Background:
Rifampicin is known to degrade at the acidic pH of the stomach, especially in
the presence of isoniazid. Although isoniazid also degrades partially, its degradation is reversible.
Objective:
Presently, we provide a proof of the fact that the simultaneous oral administration of rifampicin
(RIF), upon incorporation into solid lipid nanoparticles (RIF-SLNs), with isoniazid (INH) overcomes
its INH-induced degradation and improves its oral bioavailability in rats.
Methods:
Solid lipid nanoparticles of RIF (RIF-SLNs) were prepared using a novel and patented
method.
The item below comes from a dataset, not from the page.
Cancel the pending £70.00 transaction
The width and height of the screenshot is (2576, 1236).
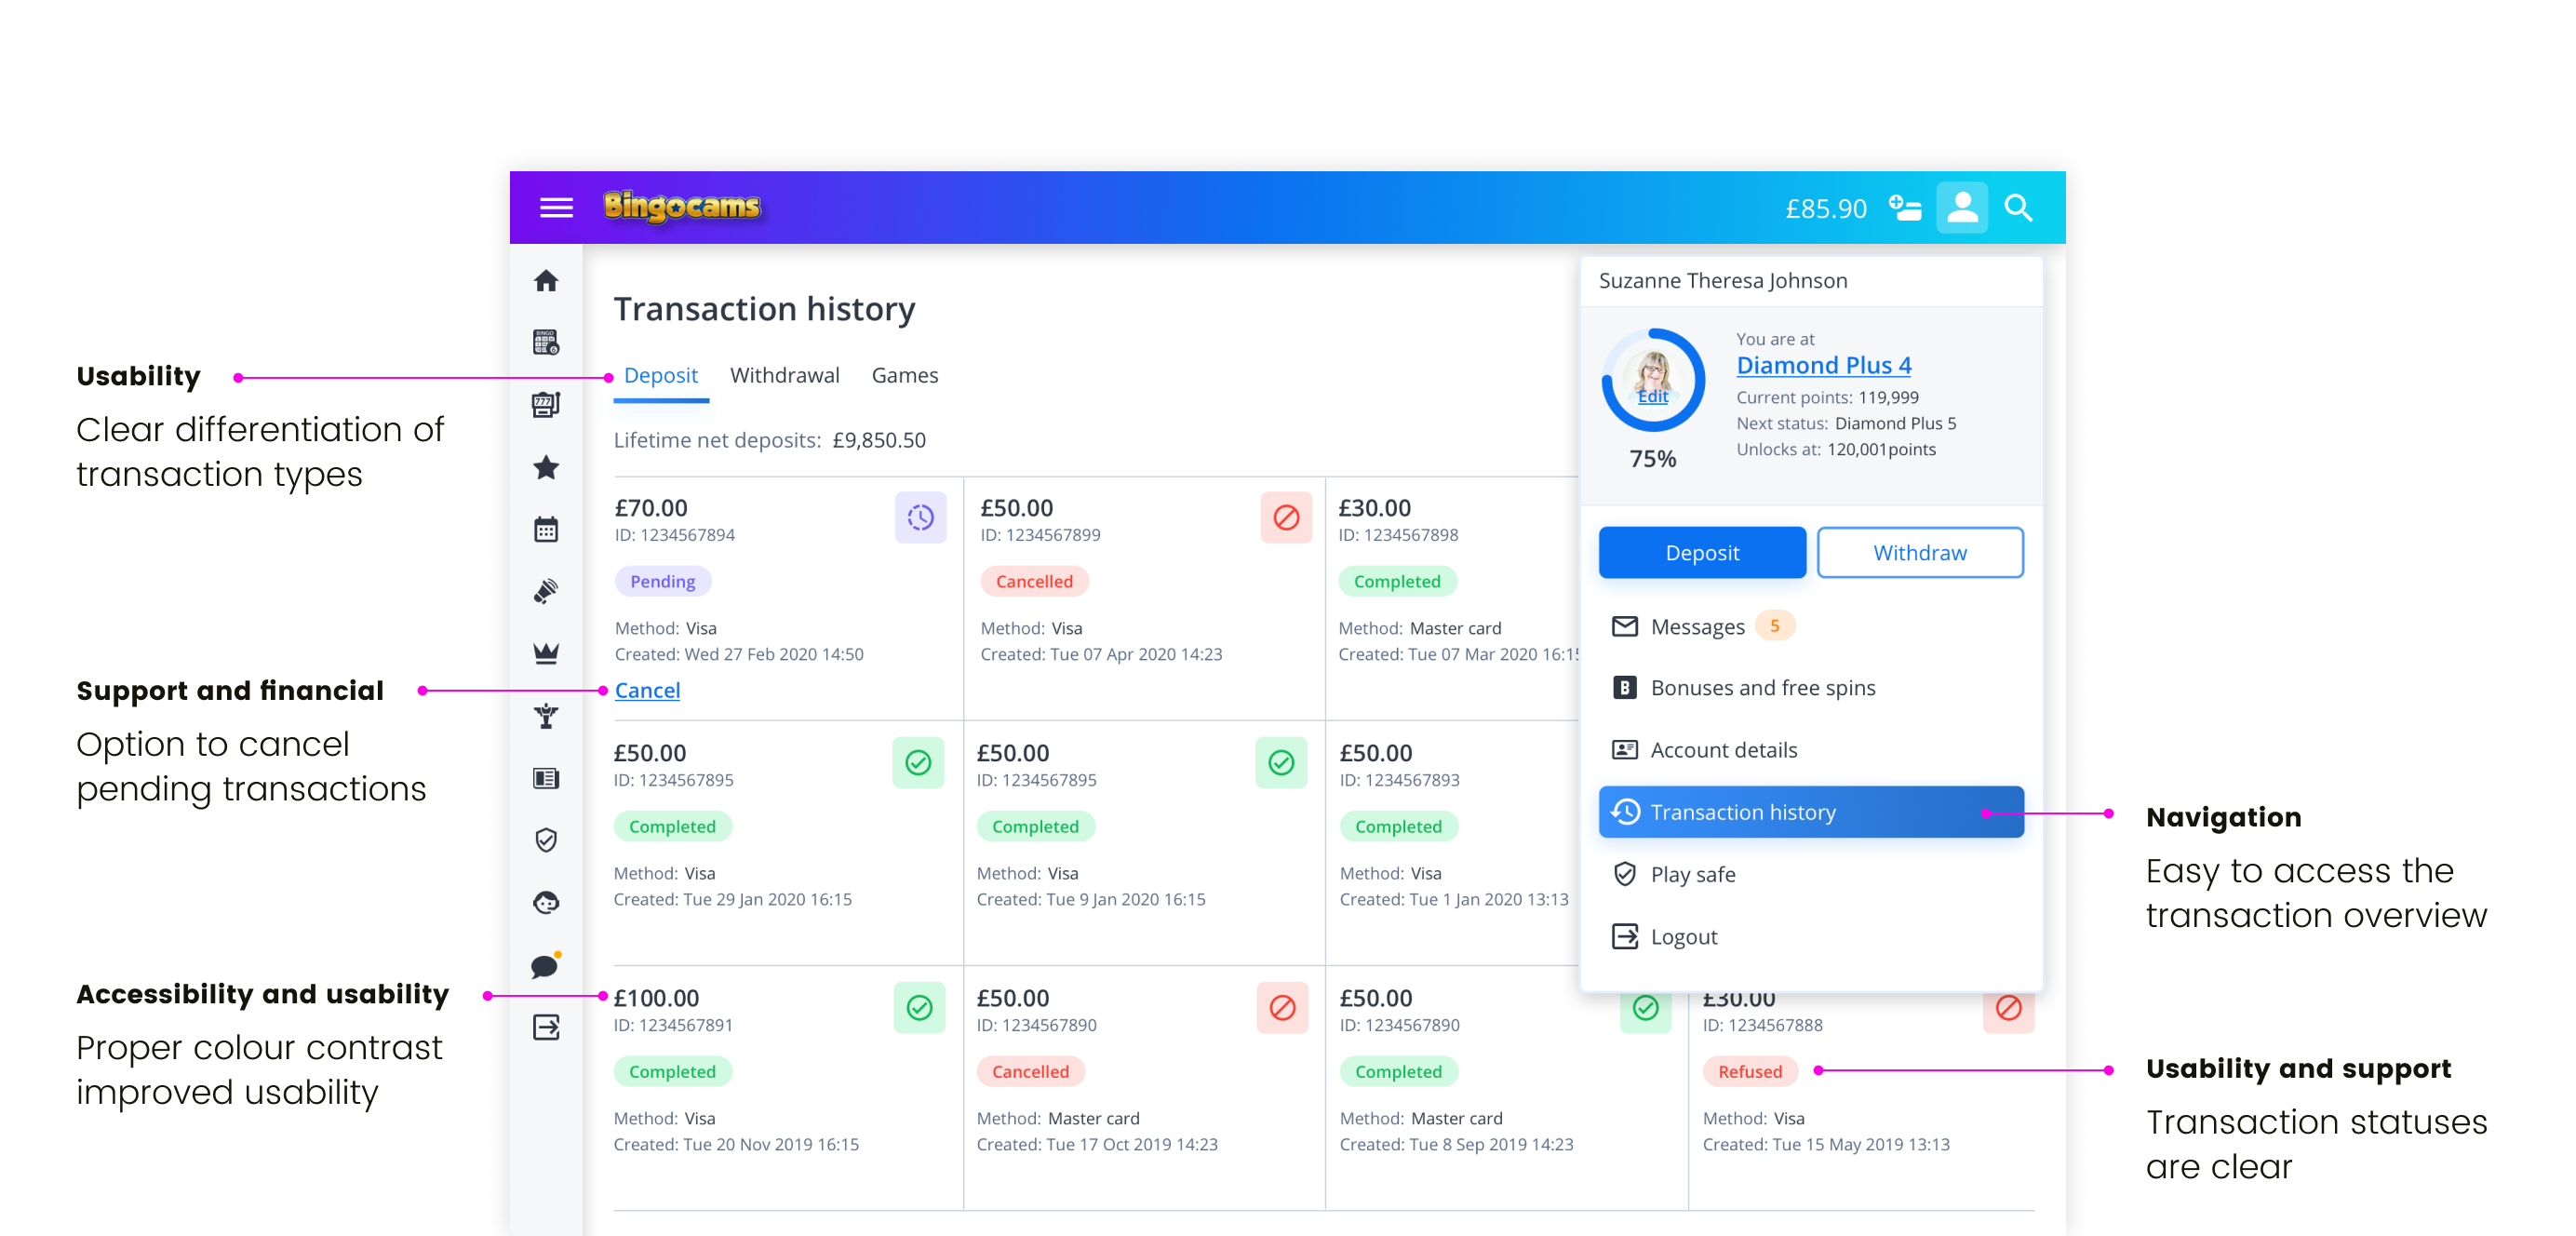[x=646, y=690]
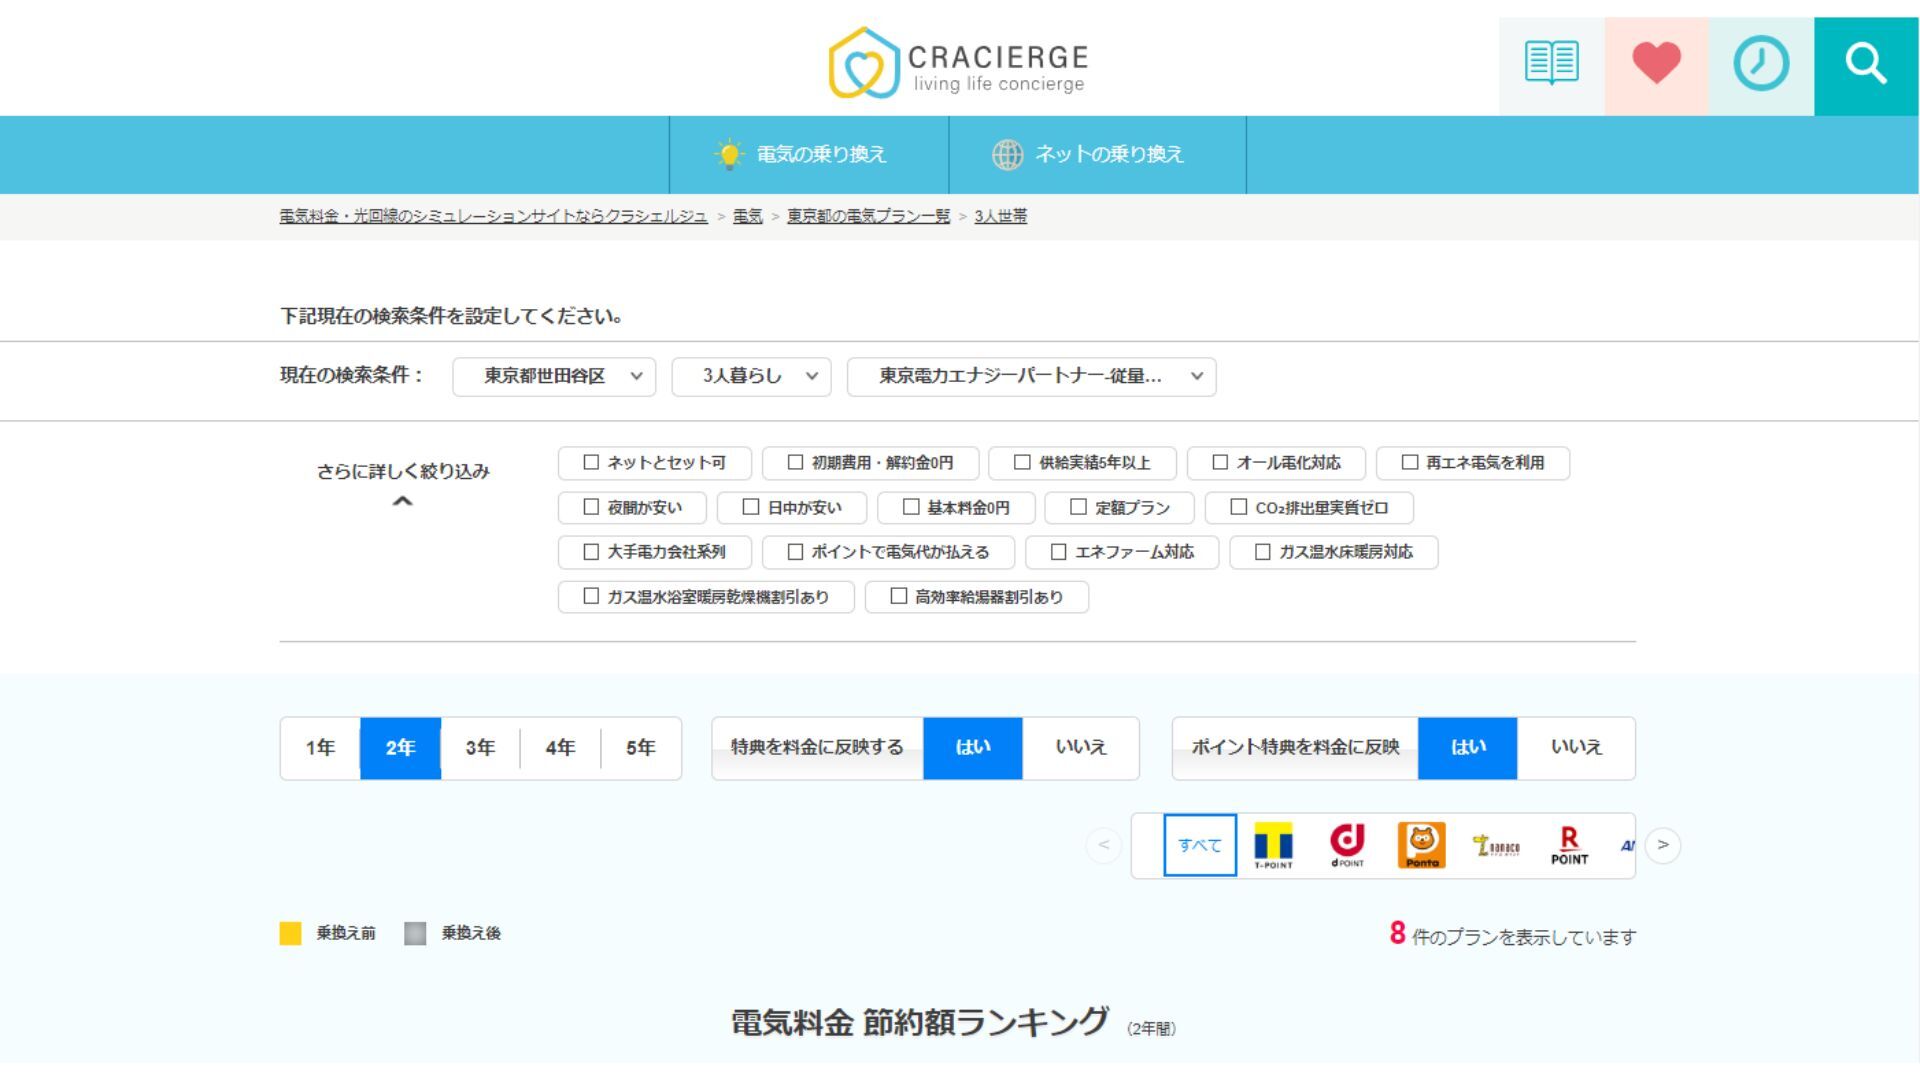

The effect of INH was investigated on in vivo bioavailability of RIF both in its free and encapsulated
(RIF-SLNs) form, after oral administration to rats.
Results:
Cmax and AUC0-∞ of RIF increased 158 % and 125 %, respectively, upon incorporation into
SLNs versus free RIF when combined with INH. The Tmax decreased from 5.67 h to 3.3 h, and the
plasma concentration of RIF remained above its MIC (8 μg/ml) at all the tested time points starting with
15 min, when administered as RIF-SLNs in combination with INH.
Conclusions:
The results confirm the scope of combining RIF-SLNs with INH to overcome the bioavailability
of free RIF when combined with INH, especially in fixed dose combinations.